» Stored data
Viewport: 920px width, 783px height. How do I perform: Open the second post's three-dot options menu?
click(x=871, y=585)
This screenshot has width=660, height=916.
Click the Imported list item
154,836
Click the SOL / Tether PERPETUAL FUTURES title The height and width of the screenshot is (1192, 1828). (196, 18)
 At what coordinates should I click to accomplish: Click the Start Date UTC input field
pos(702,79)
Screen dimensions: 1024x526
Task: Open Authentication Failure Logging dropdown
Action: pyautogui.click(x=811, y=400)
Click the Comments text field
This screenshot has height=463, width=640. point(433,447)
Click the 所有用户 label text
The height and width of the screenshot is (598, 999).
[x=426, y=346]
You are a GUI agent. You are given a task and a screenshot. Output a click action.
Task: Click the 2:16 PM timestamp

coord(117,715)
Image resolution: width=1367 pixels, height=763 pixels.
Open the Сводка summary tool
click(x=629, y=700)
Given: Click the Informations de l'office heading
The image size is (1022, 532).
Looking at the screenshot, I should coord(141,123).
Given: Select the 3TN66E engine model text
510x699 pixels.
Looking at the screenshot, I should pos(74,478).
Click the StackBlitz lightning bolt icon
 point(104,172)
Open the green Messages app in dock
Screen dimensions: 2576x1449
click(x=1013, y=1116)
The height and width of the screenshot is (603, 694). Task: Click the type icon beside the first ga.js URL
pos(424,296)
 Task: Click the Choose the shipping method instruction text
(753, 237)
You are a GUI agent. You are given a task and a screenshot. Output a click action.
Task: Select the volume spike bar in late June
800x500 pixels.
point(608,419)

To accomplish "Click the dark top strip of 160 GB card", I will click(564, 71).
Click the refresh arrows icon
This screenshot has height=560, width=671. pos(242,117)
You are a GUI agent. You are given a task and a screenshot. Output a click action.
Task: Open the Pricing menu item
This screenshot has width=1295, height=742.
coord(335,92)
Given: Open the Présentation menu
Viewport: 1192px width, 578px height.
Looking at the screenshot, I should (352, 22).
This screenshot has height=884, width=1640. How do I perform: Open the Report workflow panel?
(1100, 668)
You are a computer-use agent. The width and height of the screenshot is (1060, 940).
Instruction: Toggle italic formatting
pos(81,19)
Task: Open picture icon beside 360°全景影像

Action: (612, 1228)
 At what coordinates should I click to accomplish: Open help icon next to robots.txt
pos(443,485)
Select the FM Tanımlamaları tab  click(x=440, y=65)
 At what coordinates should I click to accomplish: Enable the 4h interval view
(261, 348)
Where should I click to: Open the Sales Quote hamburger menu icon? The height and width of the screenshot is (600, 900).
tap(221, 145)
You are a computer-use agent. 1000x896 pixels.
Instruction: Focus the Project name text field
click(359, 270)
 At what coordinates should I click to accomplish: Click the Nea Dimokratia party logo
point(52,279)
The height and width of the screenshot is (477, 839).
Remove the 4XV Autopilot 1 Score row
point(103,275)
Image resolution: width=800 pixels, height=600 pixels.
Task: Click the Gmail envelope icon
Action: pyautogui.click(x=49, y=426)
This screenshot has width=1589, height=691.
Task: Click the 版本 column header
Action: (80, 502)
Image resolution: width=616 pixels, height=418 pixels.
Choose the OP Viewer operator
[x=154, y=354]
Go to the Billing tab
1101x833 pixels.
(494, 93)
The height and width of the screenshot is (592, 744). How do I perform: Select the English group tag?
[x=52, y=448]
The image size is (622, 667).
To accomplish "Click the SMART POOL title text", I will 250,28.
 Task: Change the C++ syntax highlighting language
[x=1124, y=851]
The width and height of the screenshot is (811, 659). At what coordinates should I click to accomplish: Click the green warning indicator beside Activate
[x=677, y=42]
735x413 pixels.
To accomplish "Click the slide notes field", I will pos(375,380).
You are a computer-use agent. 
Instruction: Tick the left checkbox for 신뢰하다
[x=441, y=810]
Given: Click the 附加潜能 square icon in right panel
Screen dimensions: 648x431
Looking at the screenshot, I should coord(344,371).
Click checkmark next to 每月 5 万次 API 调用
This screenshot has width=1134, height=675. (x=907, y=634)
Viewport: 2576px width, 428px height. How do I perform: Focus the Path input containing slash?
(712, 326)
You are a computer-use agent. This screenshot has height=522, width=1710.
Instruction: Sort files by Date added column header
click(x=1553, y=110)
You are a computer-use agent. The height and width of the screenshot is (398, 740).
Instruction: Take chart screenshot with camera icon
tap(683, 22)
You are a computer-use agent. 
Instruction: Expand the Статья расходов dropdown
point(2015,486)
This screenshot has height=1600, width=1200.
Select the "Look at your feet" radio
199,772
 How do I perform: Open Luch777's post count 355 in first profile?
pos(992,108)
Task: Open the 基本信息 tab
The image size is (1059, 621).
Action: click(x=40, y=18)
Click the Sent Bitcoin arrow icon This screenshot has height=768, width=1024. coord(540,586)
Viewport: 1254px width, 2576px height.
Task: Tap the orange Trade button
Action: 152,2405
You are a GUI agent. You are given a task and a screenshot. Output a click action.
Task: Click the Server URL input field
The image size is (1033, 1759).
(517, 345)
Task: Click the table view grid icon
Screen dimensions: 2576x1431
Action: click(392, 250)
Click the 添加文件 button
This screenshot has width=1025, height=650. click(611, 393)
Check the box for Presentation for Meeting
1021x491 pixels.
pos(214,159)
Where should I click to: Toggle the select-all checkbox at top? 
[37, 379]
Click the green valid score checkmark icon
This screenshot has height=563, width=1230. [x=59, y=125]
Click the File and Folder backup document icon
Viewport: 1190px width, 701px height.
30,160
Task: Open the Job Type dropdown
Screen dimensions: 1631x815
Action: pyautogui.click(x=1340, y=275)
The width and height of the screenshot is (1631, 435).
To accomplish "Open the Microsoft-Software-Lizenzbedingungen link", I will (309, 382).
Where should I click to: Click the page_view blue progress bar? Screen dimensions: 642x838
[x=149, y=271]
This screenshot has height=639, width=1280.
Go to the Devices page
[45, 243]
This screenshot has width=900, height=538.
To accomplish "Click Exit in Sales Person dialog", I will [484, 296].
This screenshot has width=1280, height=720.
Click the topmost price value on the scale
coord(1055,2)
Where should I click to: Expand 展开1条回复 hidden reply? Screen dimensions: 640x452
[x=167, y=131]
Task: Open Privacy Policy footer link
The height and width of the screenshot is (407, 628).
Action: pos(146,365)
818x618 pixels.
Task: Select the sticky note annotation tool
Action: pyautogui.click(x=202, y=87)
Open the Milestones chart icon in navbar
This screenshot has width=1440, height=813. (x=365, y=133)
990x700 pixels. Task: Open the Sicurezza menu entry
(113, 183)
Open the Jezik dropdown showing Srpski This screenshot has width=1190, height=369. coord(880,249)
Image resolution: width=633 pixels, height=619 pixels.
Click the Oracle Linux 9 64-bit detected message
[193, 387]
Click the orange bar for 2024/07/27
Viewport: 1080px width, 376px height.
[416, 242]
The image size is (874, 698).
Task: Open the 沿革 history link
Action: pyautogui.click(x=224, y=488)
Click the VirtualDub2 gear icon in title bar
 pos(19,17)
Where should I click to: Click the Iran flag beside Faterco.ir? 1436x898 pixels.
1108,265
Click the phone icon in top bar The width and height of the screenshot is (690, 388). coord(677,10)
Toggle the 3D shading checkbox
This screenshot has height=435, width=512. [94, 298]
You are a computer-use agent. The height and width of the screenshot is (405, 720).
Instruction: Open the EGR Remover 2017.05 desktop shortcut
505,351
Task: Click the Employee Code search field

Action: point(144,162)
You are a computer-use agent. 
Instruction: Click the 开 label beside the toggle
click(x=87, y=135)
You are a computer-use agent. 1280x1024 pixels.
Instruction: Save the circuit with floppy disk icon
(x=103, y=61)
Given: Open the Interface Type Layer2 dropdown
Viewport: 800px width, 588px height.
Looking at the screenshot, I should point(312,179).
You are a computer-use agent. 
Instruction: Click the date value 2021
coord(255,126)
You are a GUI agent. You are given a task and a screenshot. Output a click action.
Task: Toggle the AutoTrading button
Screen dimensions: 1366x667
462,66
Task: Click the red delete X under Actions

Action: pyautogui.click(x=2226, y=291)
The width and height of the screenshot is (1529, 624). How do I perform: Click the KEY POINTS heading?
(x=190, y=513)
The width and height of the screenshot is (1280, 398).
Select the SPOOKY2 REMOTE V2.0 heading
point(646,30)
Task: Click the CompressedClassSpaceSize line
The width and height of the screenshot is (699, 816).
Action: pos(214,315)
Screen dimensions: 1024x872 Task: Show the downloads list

» TASK DETAILS
Above are the records; repeat exactly the lines from the one holding "Click the refresh arrows icon" down to the one holding "The height and width of the screenshot is (477, 839).", end lines included.

» EXERCISE SOLUTION
Click the refresh arrows icon
This screenshot has height=560, width=671. pos(242,117)
You are a GUI agent. You are given a task and a screenshot. Output a click action.
Task: Open the Pricing menu item
This screenshot has width=1295, height=742.
coord(335,92)
Given: Open the Présentation menu
Viewport: 1192px width, 578px height.
Looking at the screenshot, I should (352, 22).
This screenshot has height=884, width=1640. How do I perform: Open the Report workflow panel?
(1100, 668)
You are a computer-use agent. The width and height of the screenshot is (1060, 940).
Instruction: Toggle italic formatting
pos(81,19)
Task: Open picture icon beside 360°全景影像

Action: (612, 1228)
 At what coordinates should I click to accomplish: Open help icon next to robots.txt
pos(443,485)
Select the FM Tanımlamaları tab  click(x=440, y=65)
 At what coordinates should I click to accomplish: Enable the 4h interval view
(261, 348)
Where should I click to: Open the Sales Quote hamburger menu icon? The height and width of the screenshot is (600, 900).
tap(221, 145)
You are a computer-use agent. 1000x896 pixels.
Instruction: Focus the Project name text field
click(359, 270)
 At what coordinates should I click to accomplish: Click the Nea Dimokratia party logo
point(52,279)
The height and width of the screenshot is (477, 839).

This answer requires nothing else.